Die Bedrohung durch Cyberangriffe wächst stetig, und österreichische Unternehmen sind keineswegs immun. Besonders der Mittelstand rückt ins Visier der Cyberkriminellen, die immer professioneller vorgehen. Doch welche spezifischen Gefahren lauern für heimische Betriebe und wie können sie sich davor schützen?

Die Bedrohungslage in Österreich

In den letzten Jahren ist die Zahl der Cyberangriffe auf Unternehmen in Österreich kontinuierlich gestiegen. Laut der Österreichischen Wirtschaftskammer (WKO) waren 2025 über 60 Prozent der kleinen und mittleren Unternehmen (KMU) von mindestens einem Cybervorfall betroffen.
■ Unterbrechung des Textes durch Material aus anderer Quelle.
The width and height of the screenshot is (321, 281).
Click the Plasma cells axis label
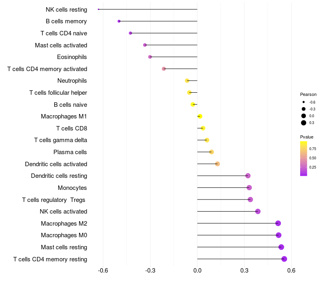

Die Angriffe reichen von Phishing-E-Mails über Ransomware-Attacken bis hin zu gezielten DDoS-Angriffen, die die Verfügbarkeit von Online-Diensten lahmlegen.

Warum der Mittelstand besonders gefährdet ist

KMU sind oft ein beliebtes Ziel für Hacker. Der Grund: Sie verfügen meist nicht über die gleichen Sicherheitsressourcen wie große Konzerne, sind jedoch oft in lukrativen Branchen tätig. Ein weiteres Problem ist die geringe Sensibilisierung: Viele Betriebe unterschätzen das Risiko und investieren zu wenig in IT-Sicherheit.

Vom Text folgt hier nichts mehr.